Projects
Education Architecture
RMIT University, Spatial Information Architecture Laboratory Sound Studios
The pod from Stanley Kubrick’s 2001: A Space Odyssey takes on a new role as acoustic teaching tool.
Bundoora, Victoria, Australia
In a sequence in Stanley Kubrick’s 2001: A Space Odyssey, a film that introduced several radical innovations in cinematic sound design, an escalation of foreboding events requires the central character’s retreat to a seemingly sound-proof space – a pod. This sequence provides the departure point for the Spatial Information Architecture Laboratory (SIAL) Sound Studios’ three dimensional form. Stretched, abstracted and modified, Kubrick’s pod takes on a new pedagogical role.

▶ **DATA SEGMENT**
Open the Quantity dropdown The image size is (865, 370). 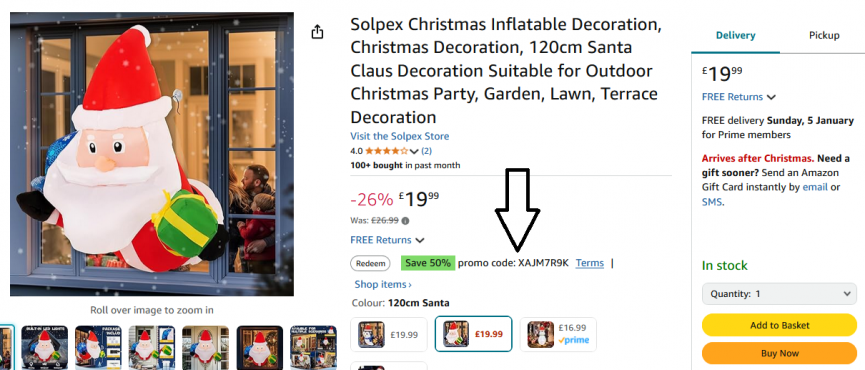[779, 294]
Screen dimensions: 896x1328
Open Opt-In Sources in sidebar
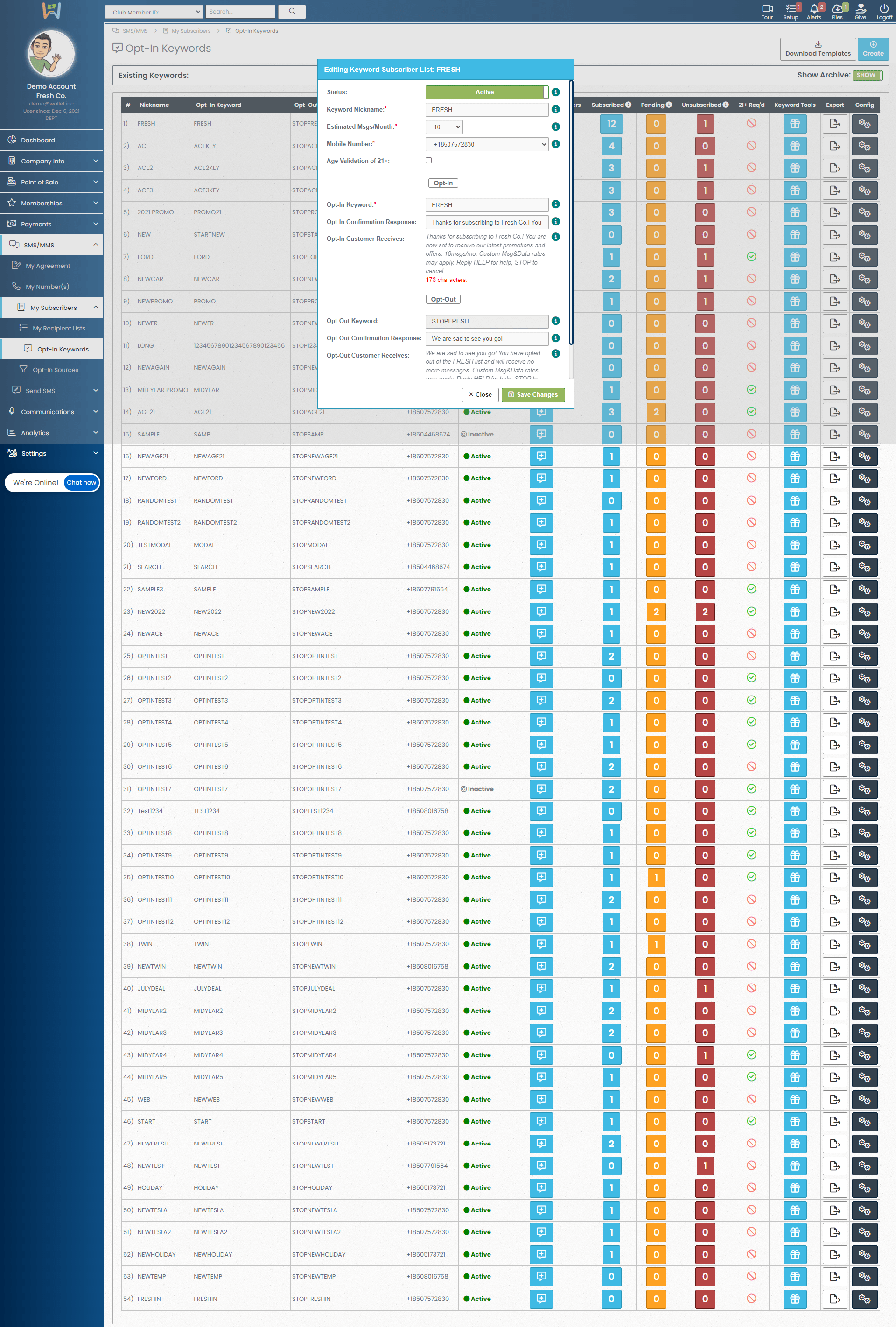[x=56, y=370]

▶ **SET PROBLEM A**
List the words in the Sound Studios project description that describe how Kubrick's pod was changed for its new role.
▶ **SET PROBLEM B**
Extend the Sound Studios project description past its final sentence.
The material has no connection to the Sound Studios project description.

▶ **TASK RESULT A**
Stretched, abstracted, modified

▶ **TASK RESULT B**
The Sound Studios’ users required an immersive space with advanced absorption performance, which could also accommodate multiple speaker configurations for high-end single users, tutor presentations and audiences. To address these requirements, the floor’s concrete slab sits on jack-up neoprene mounts, while two separate steel frames form the pod’s walls, with the internal frame mounted on the floating concrete and the outer frame on the base building slab. The structure between the two skins is exposed to provide a learning experience for students. Entry is via a sound lock.
Internally, the pod is an ellipsoid. The shape has curved, interior focusing wall surfaces, designed to be acoustically ‘dead’ to create an appropriate space for the simulation of different acoustic environments.
“This sound research laboratory for RMIT’s School of Architecture and Design includes a one-of-a-kind sound-proof studio pod, made from a floating concrete seismic slab and double-steel skin.”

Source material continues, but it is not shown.